Comparing performances against common opponents also gives a slight edge to the Cardinal. Stanford handled Santa Clara in the first round of the NCAA Tournament, 94-57, and Michigan State knocked off the Broncos, 81-59, with both games played on neutral courts. The Spartans won in Storrs, 67-51, on December 29, while the Cardinal knocked the Huskies out of the tournament 76-59 in Kansas City on Sunday. Michigan State defeated visiting Boston College, 82-78, in overtime on November 21. Stanford handled the visiting Eagles with a bit more ease, winning 76-66 on January 15. Stanford also looked a little stronger against Utah, winning 63-57 in the November 19 season-opener in Salt Lake City and 88-62 in the second round of the NCAA Tournament in Fresno, while Michigan State escaped with a 56-54 neutral-court victory over the Utes on November 26. Similarly, Michigan State survived a 61-59 scare against USC in the second round of the NCAA Tournament, while the Cardinal only struggled once in their three meetings with the Trojans, easily winning 94-58 and 88-62 in the regular season and squeaking by the Trojans 71-67 in the Pac-10 Tournament.

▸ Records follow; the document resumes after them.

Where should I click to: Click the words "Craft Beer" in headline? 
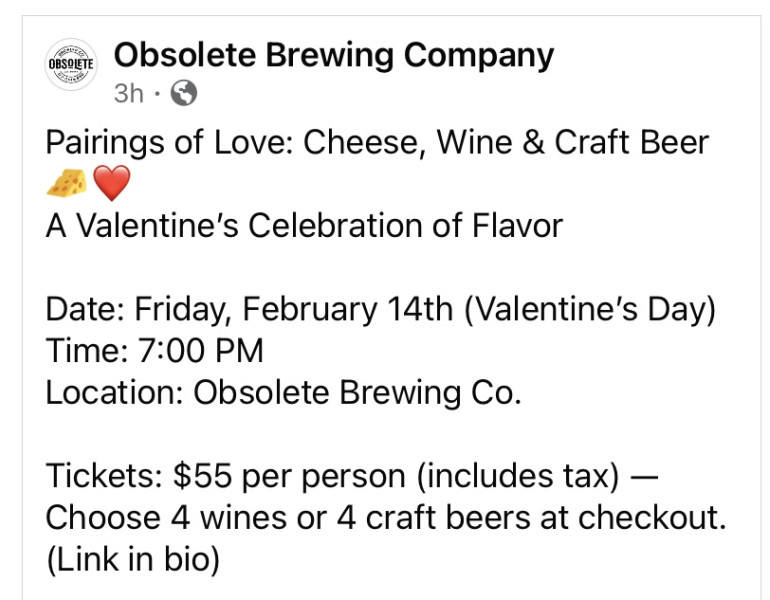[x=632, y=143]
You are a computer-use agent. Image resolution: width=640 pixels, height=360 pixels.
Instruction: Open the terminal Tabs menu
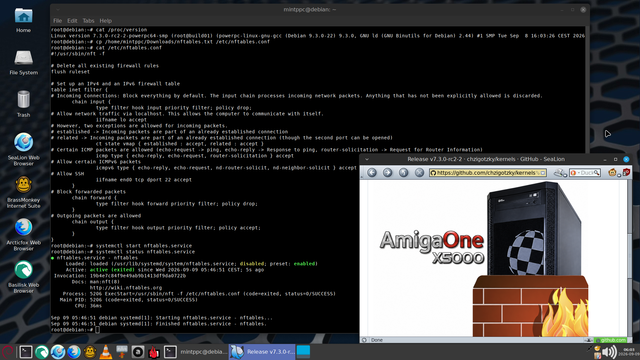[88, 21]
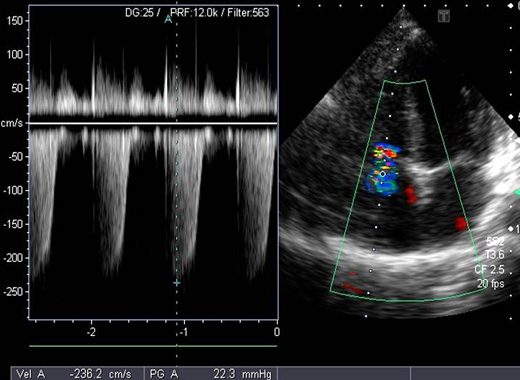520x380 pixels.
Task: Click the Doppler sample volume circle
Action: (x=383, y=174)

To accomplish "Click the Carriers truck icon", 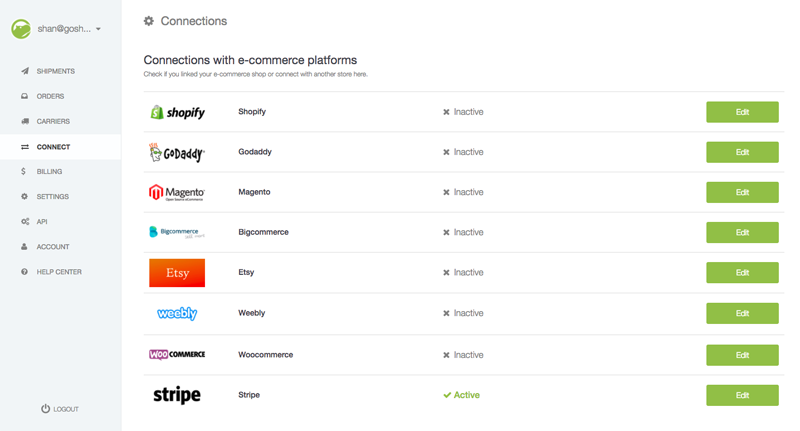I will 24,121.
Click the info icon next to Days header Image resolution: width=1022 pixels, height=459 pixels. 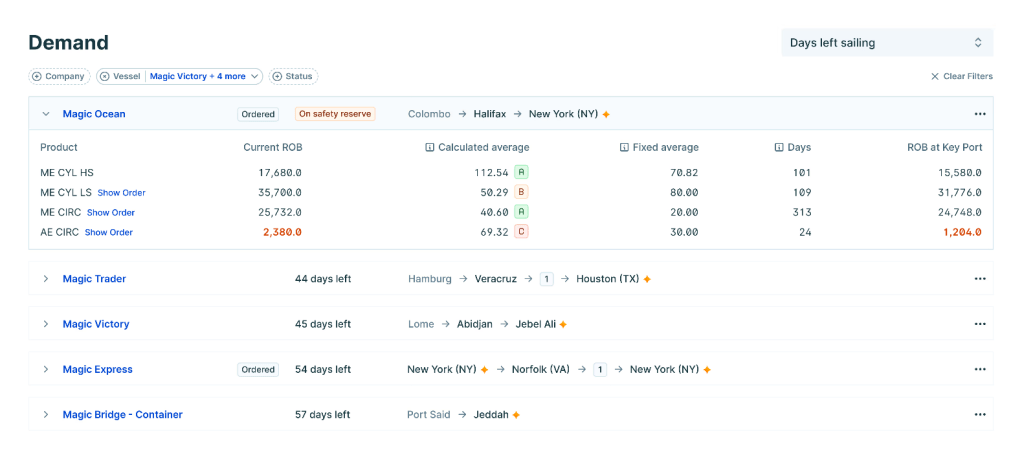(779, 148)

While both squads have achieved success this season, the two teams have won games with contrasting styles. Stanford's prolific shooting outpaces the Spartans, as the Cardinal shoot better from the field (48.2% vs. 44.5%), better from the arc (38.2% vs. 35.3%) and better from the charity stripe (75% vs. 72.7%) en route to seven more points per game (78.1 vs. 71.2) than the Spartans. Both teams sport nearly identical numbers in terms of assists (16), turnovers (14), blocks (4) and steals (10) per game, so, like the Huskies, the Spartans' best chance against Stanford appears to come on the boards, where Michigan State's marks of 41.4 rebounds per game and an average 8.5 rebound margin slightly top Stanford's 39.7 and 6.7, respectively.

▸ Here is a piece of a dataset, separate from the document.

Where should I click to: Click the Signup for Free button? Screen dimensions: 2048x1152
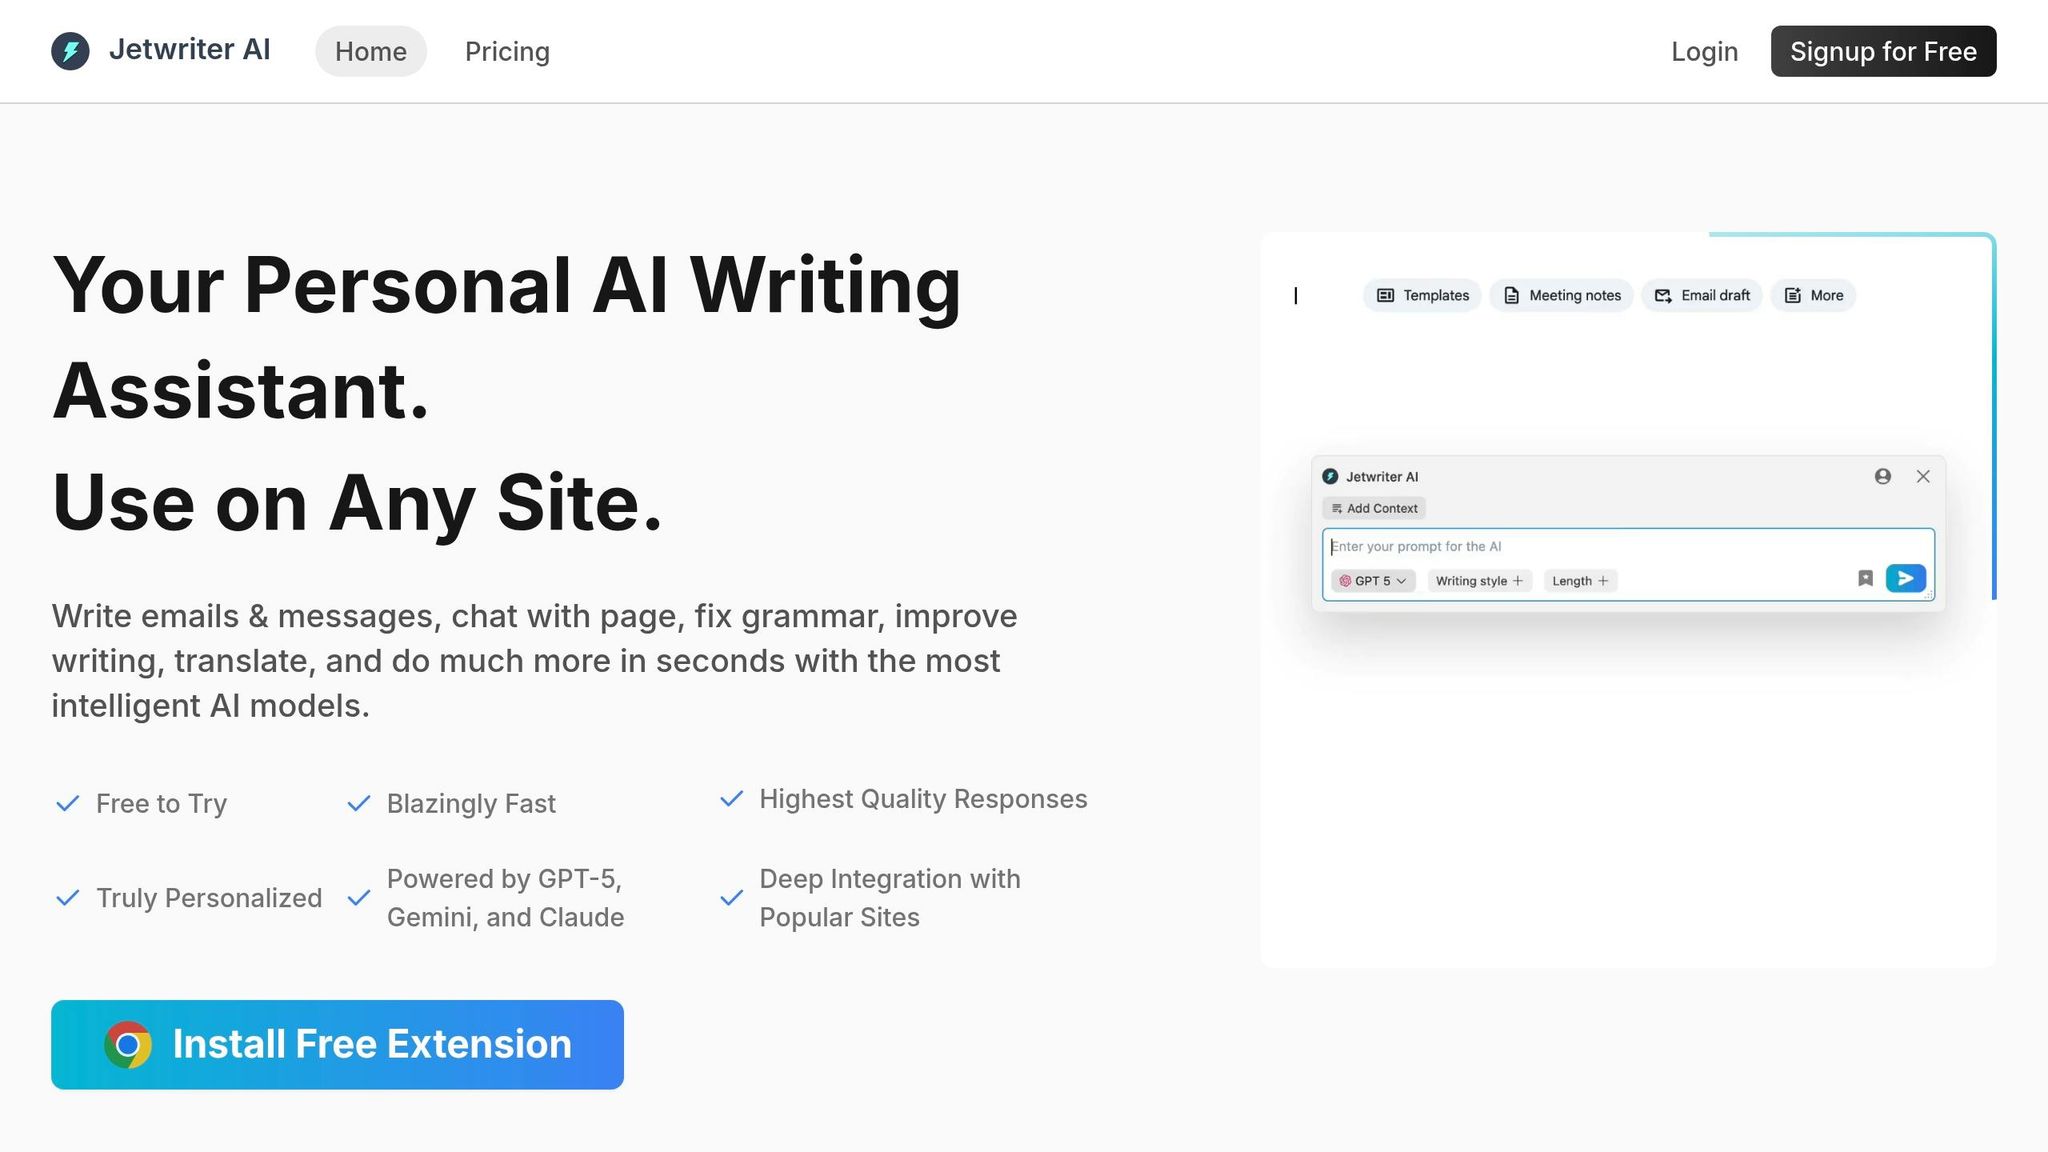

Stanford will have a decided depth advantage against the Spartans, as only six Spartans look to see significant playing time (see below). Stanford head coach Tara VanDerveer has been rotating eight Cardinal (senior guard Kelley Suminski, fifth-year senior guard Susan Borchardt, freshman guard Candice Wiggins, redshirt sophomore center Brooke Smith, senior forward Azella Perryman, sophomore center Kristen Newlin, senior forward Sebnem Kimyacioglu and senior forward T'Nae Thiel) into most postseason games, which not only helps the team stay fresh, but also keeps individual Cardinal out of foul trouble.

Individual Breakdown


#52 junior forward Liz Shimek 6'1"
(14.7 points per game, 49.6% overall shooting)

Shimek is the one player Stanford needs to watch at all times. In addition to her scoring threat, she averages 9.1 rebounds per game and will force Stanford to box out each and every possession. Defensively, Shimek has forced 90 turnovers while committing only 43 personal fouls on the entire season, two equally impressive numbers for a post player. Shimek and Brooke Smith, two of the premier scoring posts in the country, look to battle frequently in the contest, and whoever wins the individual matchup will go a long way towards dictating the overall flow of the game.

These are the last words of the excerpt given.